Phil Frampton talk
Friday 12 April 2024
The Museum welcomed Phil Frampton, Activist, Journalist and author of “Golly in the Cupboard” to the Methodist Church Hall for a keenly anticipated talk on 12 April. The Hall was packed with an audience of 80 but the talk almost didn’t take place after the flight from Manchester to Newquay that Phil had been due to catch was cancelled. A coach was arranged instead which got Phil to the talk just in time having travelled 246 miles.
To raise funds, there was a raffle for which the main prize was a generous £50 voucher for Sunny Spice Indian restaurant and three prizes donated by Rosemundy House Hotel. A non-alcoholic bar provided refreshments run by Diana Good Dixon, Sue Amor and Susan Clayton. Shop Manager, Mike Furness, also brought copies of “Golly in the Cupboard” and Clive Benney’s book “The Secrets of Rosemundy House”.
Welcomed by Chairman, Roger Radcliffe, and after an opening film showing some of his campaigns, Phil spoke of his birth at Rosemundy in 1953 where he spent the first 3 months of his life. It was assumed that he could never be adopted as he was of mixed race. His African father was deported by the British Government simply for fathering him. After 6 months in a home at Instow he was brought up in Barnado’s Homes. His family became the other children and he found stability in the homes whereas he felt today’s children are often isolated. He never felt that he had love and the children’s education was neglected. He wanted to go to the local Secondary Modern School where they played football, not rugby, and would not have been separated from the other children, but won a place at Grammar School.
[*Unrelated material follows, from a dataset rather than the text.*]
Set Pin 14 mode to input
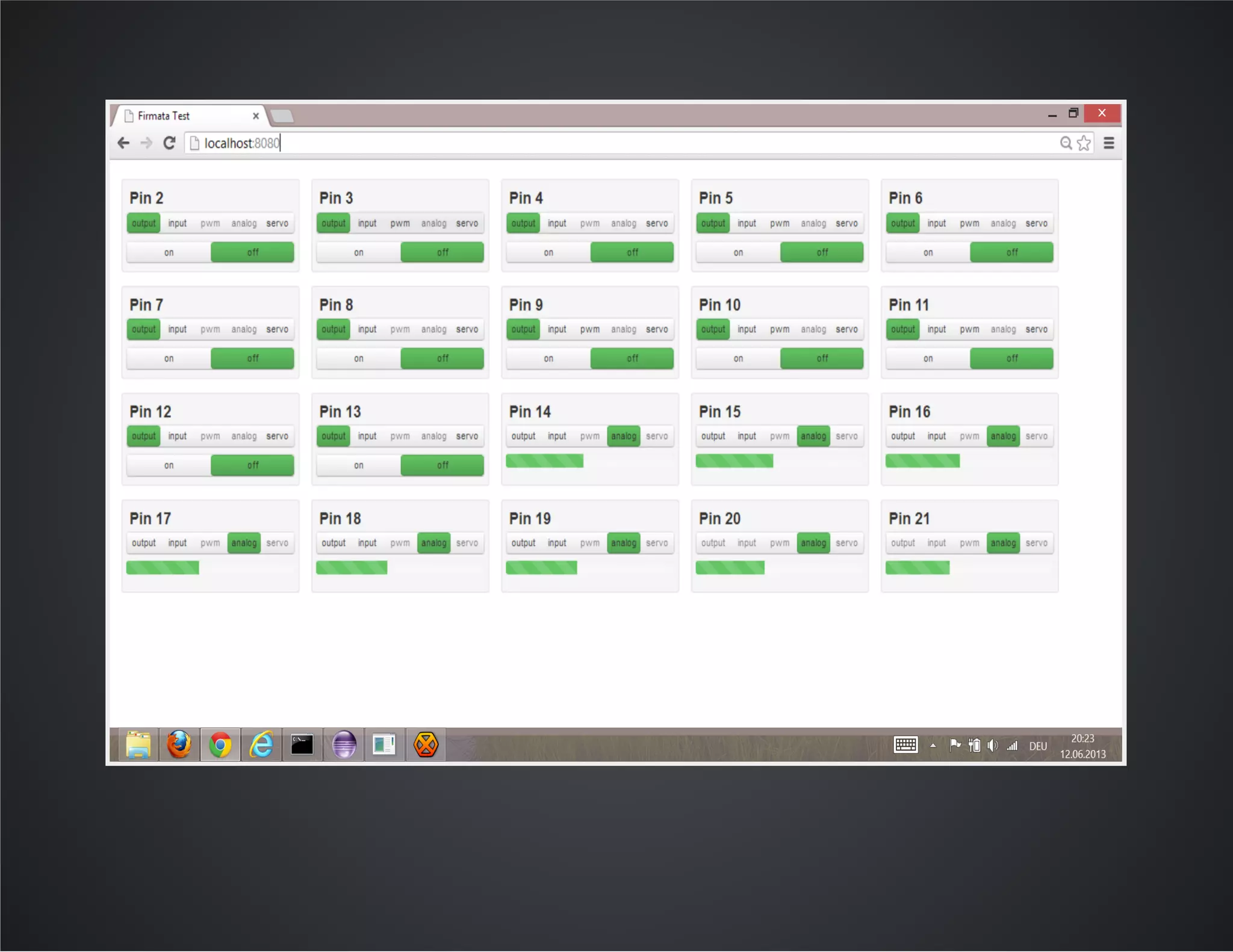[557, 436]
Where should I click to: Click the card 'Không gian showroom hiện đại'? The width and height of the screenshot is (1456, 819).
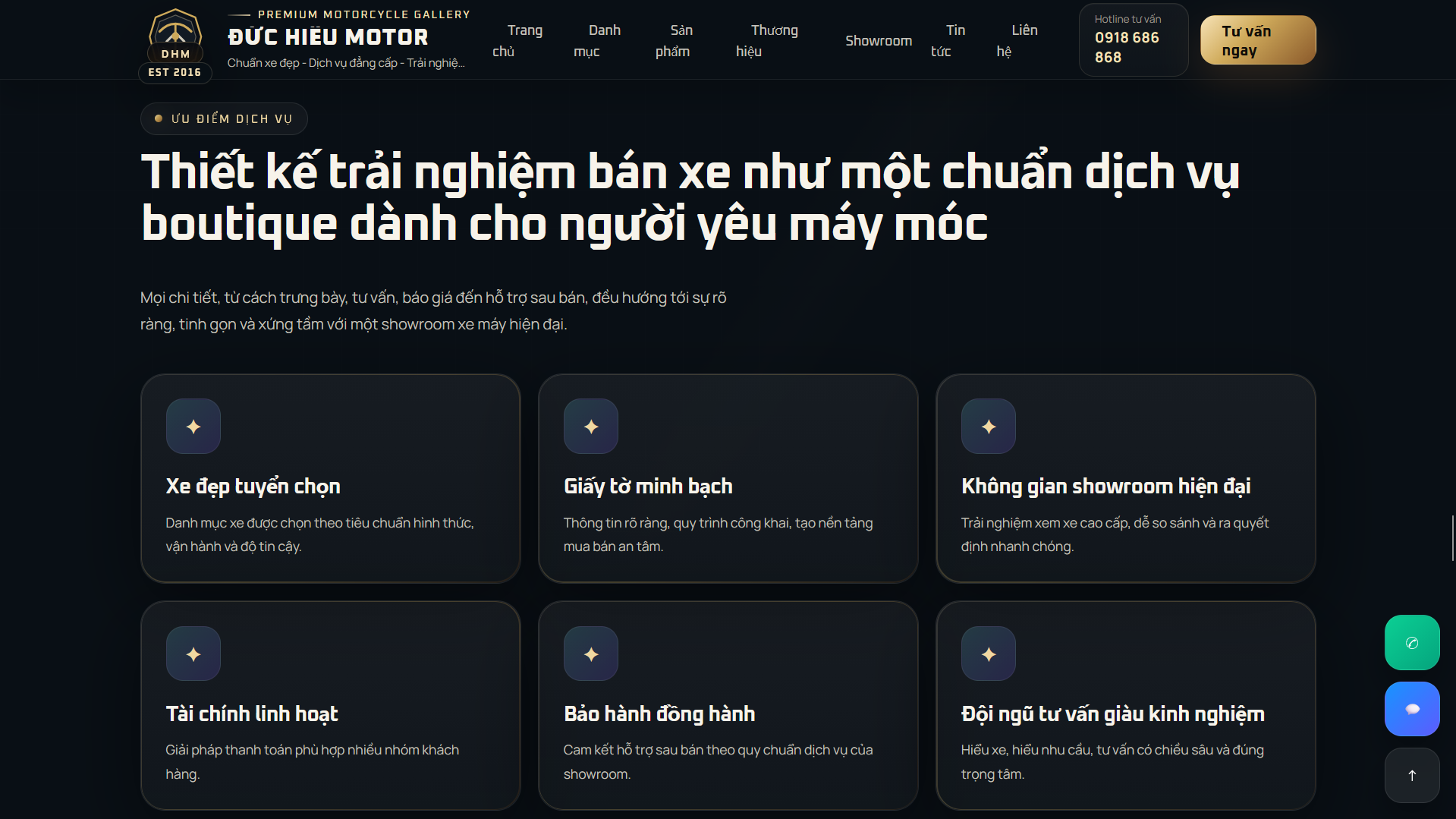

He left the home aged 15, at 16 was living alone in a bedsit. He went on to Bristol University which he enjoyed. At this time he knew nothing of Rosemundy Home.
He wanted to make a difference in the world and set up a Gypsy site in Bristol. In 1993 he went into journalism and market research. He wrote travel guides. After 1997 children in care were able to access their records and in 2000 the Care Leavers’ Association was set up which still exists. “Golly in the Cupboard” won a radio award.
Phil continued to campaign and researched a programme on Rosemundy Home. He discovered that heavily pregnant women were marched in a crocodile to church, where they were often abused, that they scrubbed floors and did heavy work in the laundry. Their whole stay was designed to humiliate them. Mothers were locked in their dormitories while their babies were chosen by adoptive parents from their prams on the lawn. Phil felt there should be plaque in St Agnes commemorating the mothers and their babies. One Rosemundy mother, Lyn, spoke of her time at the Home, describing it as “wicked”. One “baby”, Peter, described his loving upbringing in his adoptive home with his Dutch mother and father.
Thanking Phil, Roger Radcliffe said it had been a “pretty emotional evening”. Afterwards, Phil signed copies of his book “Golly in the Cupboard”, pictured right.
Phil and Roger took part in a Radio Cornwall programme broadcast on the following Sunday morning.